High-Performance Computing (HPC) Clusters¶

What is High-Performance Computing (HPC)?¶

High-Performance Computing (HPC) is a practice of aggregating computing power in a way that allows for much higher performance than one could obtain from a typical desktop computer or workstation. This is achieved by deploying supercomputers - highly powerful machines designed to tackle complex computational problems.

Why HPC Clusters?¶

HPC clusters are essential in various scientific, engineering, and business fields. They enable researchers to run complex simulations, engineers to design products, and businesses to process vast amounts of data.

Understanding HPC Clusters¶

An HPC cluster is a group of linked computers, known as nodes, working together to provide significant computational power. These nodes work in unison, effectively acting as a single supercomputer. Each node within a cluster is usually a self-contained computer with its own memory and operating system.

Architecture of HPC Clusters¶

The architecture of an HPC cluster involves a complex network of interconnected nodes. Here's a breakdown of the core components:

Compute Nodes: These are the workhorses of an HPC cluster. Each compute node is a server equipped with processors (CPUs or GPUs), memory, and local storage. The number of compute nodes can range from a few to several thousand, depending on the scale of the cluster.
Head Node or Master Node: The head node manages the cluster by controlling the distribution of jobs and the allocation of resources. It typically hosts the job scheduler, which queues and schedules user jobs for execution on the compute nodes.
Login Nodes: These nodes are the user's point of access to the cluster. Users log into these nodes and submit jobs to the job scheduler. Login nodes may also be used for compiling code, managing files, and other preparatory tasks. However, they are not designed for running computationally intensive tasks.
Storage Nodes: These nodes provide shared storage that is accessible to all nodes in the cluster. This can be in the form of a Network File System (NFS), a parallel file system, or other types of distributed storage (BeeGFS, Lustre, GPFS, etc.).

### Activity
Rewrite the paragraph from the HPC clusters page that begins "An HPC cluster is a group of linked computers" as a short bulleted list, keeping its main facts.

### Data listing
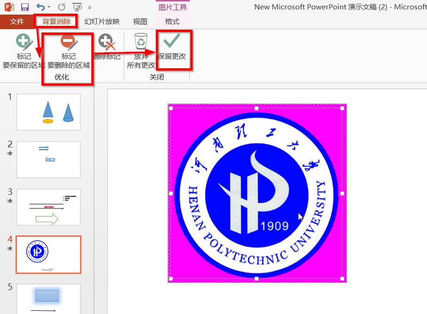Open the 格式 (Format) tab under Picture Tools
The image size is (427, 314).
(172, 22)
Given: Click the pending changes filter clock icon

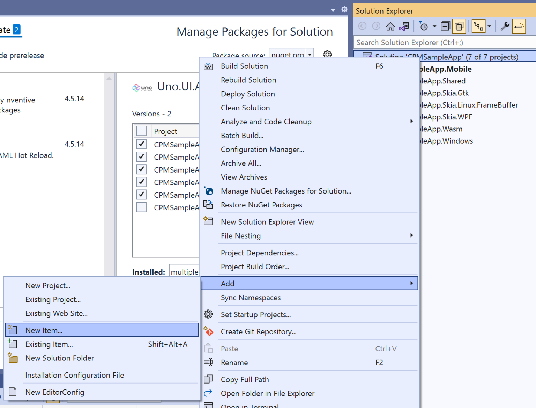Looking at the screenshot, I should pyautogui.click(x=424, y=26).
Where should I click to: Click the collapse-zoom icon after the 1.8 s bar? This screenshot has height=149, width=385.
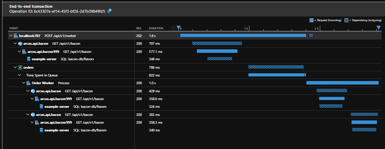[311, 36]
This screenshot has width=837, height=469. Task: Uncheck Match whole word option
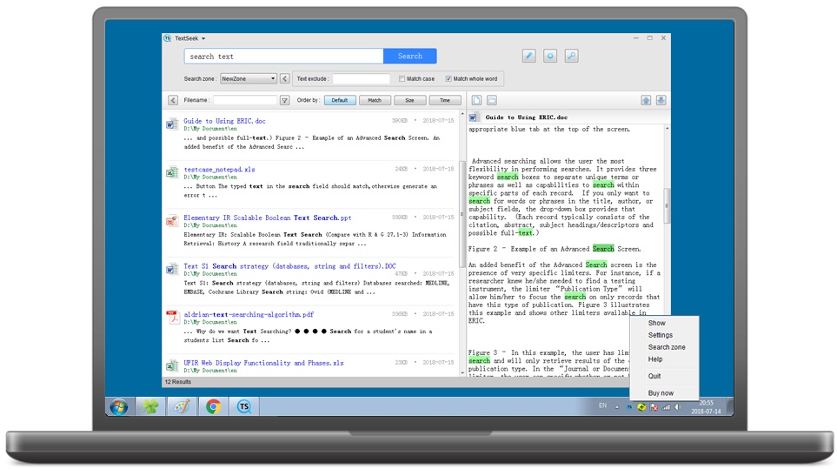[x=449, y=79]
==
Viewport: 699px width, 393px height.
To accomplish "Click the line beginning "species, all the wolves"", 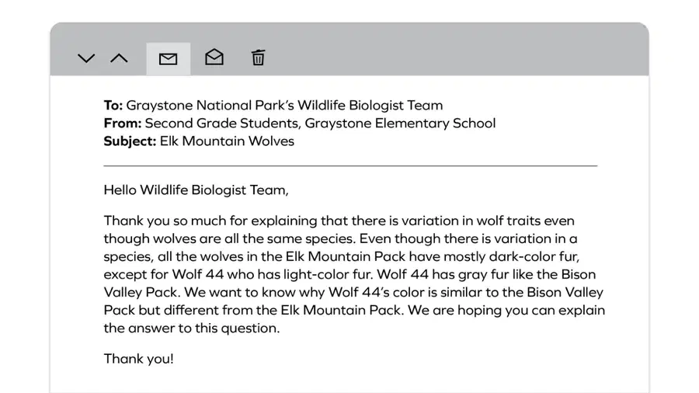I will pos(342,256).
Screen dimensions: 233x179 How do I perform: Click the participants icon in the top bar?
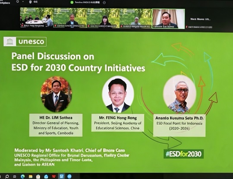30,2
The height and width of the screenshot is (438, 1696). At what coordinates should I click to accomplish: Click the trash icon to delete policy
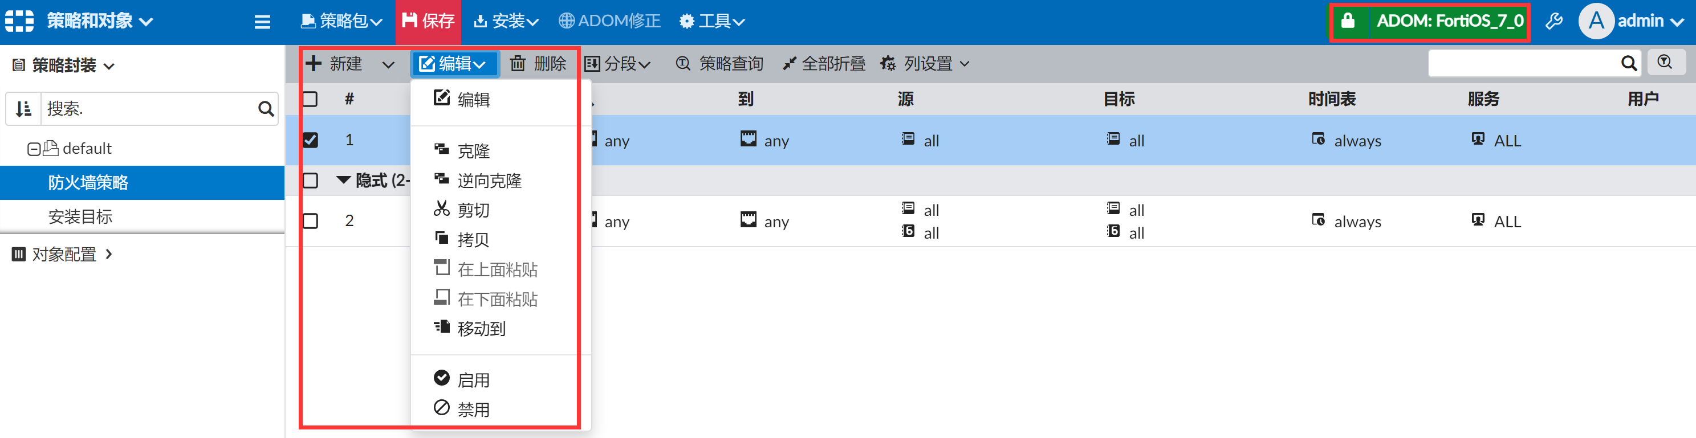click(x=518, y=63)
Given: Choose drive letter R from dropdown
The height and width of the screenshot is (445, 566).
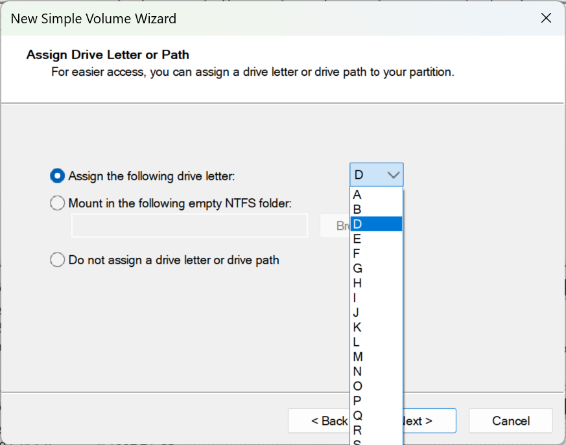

### Result of this exercise
- An HPC cluster is a group of linked computers called nodes that together provide significant computational power.
- The nodes work in unison and act as a single supercomputer.
- Each node is usually a self-contained computer with its own memory and operating system.